▸ **What is needed**
Please count how many lines in the records below contain the word "logo", and reply with only that number.

═══ Entries provided ═══

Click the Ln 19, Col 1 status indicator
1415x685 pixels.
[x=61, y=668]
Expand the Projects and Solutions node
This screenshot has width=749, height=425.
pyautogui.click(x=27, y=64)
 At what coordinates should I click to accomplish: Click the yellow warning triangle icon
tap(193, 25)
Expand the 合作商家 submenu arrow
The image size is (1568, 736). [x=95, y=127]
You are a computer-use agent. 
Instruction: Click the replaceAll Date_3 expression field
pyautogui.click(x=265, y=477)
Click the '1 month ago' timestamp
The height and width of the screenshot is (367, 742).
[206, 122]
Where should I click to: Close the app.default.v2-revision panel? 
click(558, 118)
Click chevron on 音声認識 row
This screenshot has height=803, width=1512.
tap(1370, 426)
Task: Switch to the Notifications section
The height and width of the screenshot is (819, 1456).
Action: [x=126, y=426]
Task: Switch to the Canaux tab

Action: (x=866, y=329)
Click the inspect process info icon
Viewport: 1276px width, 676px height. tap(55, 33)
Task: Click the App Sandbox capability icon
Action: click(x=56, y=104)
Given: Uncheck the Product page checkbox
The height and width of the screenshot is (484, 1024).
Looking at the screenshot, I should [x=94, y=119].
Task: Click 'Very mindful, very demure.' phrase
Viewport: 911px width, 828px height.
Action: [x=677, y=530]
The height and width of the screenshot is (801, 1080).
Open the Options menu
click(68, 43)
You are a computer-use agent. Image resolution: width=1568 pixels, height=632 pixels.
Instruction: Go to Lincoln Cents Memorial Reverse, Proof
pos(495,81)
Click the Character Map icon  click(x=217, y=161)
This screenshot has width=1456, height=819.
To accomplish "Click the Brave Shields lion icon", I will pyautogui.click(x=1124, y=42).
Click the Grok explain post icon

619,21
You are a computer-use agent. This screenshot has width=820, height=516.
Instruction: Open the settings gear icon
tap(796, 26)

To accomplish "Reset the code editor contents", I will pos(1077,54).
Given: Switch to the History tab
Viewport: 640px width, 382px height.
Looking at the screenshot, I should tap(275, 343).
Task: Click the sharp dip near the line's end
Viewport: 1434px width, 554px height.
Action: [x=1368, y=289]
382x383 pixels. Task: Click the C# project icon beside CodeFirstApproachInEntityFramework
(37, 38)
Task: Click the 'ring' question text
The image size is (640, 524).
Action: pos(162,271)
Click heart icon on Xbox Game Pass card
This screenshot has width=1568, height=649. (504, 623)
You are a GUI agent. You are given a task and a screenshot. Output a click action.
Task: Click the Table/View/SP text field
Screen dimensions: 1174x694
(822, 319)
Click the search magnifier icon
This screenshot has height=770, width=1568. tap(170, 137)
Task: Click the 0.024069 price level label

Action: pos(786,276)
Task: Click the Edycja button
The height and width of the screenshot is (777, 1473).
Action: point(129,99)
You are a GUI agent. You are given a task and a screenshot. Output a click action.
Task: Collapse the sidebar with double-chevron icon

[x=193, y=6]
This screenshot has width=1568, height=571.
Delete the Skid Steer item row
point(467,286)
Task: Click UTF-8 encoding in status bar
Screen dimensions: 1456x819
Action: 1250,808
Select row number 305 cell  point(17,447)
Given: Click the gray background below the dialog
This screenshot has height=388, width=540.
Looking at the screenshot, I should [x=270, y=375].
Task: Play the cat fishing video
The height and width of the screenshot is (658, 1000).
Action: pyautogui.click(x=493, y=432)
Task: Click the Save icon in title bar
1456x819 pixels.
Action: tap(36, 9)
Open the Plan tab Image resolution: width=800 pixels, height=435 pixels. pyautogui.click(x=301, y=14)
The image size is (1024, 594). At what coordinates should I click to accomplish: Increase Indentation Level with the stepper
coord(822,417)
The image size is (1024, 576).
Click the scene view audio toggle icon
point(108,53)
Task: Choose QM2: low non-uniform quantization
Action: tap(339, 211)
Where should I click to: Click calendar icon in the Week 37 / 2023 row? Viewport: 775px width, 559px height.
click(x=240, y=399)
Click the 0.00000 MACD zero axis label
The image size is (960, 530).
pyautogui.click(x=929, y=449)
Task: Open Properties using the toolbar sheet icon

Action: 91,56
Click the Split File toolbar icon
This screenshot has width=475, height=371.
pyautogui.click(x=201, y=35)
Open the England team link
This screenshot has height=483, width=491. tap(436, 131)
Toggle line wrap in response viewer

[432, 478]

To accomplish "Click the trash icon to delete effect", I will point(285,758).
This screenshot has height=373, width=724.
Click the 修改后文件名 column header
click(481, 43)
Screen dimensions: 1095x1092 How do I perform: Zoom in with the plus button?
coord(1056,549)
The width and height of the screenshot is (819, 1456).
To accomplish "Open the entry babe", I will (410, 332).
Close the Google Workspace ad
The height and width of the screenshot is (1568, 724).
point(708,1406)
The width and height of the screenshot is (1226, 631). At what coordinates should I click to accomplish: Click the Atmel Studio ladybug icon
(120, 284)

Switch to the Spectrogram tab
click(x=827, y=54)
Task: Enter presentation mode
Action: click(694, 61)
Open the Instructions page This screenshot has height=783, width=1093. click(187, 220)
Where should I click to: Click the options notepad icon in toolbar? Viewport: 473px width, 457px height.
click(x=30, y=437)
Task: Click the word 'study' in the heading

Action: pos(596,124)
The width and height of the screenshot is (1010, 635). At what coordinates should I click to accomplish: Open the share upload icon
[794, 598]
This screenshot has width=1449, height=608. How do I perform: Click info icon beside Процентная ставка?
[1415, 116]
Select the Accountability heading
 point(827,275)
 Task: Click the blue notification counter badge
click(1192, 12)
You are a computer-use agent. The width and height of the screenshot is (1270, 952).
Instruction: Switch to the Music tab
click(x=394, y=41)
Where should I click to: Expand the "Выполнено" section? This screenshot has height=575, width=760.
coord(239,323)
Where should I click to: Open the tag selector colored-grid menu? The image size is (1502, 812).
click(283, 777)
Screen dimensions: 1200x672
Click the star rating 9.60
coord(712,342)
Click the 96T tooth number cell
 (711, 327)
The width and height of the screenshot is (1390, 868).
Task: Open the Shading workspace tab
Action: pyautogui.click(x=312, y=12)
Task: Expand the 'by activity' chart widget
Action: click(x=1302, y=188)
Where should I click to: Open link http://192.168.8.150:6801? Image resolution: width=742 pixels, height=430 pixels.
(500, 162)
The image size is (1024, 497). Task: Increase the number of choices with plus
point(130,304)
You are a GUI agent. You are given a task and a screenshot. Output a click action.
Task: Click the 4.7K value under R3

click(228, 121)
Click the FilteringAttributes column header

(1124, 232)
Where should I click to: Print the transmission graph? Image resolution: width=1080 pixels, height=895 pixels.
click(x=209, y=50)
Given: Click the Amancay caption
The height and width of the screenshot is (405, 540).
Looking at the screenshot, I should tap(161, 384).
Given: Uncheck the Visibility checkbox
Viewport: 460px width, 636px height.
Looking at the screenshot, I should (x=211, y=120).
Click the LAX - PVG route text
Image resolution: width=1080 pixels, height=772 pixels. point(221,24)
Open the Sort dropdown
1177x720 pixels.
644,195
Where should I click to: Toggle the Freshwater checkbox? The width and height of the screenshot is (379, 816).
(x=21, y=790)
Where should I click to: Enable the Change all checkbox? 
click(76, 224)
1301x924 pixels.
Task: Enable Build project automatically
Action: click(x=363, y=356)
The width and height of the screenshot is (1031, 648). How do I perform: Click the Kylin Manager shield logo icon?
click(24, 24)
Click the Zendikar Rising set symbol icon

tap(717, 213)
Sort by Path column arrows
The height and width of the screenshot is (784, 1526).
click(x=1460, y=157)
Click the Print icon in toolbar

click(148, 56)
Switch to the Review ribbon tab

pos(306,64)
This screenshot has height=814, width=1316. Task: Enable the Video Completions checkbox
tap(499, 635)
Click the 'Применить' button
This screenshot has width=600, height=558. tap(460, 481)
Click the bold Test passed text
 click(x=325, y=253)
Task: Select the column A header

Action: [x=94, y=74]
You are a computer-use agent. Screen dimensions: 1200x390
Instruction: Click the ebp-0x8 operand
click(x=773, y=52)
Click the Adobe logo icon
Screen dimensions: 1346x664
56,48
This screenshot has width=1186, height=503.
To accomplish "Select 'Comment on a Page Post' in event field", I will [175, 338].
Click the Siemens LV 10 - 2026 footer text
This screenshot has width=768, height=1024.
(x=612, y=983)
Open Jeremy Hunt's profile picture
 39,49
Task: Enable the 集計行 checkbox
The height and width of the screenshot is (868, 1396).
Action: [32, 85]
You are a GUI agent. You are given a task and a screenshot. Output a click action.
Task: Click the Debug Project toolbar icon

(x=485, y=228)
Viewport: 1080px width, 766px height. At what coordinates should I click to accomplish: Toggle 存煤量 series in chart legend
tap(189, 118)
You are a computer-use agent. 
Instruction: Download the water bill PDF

═══

▸ **Worked answer**
2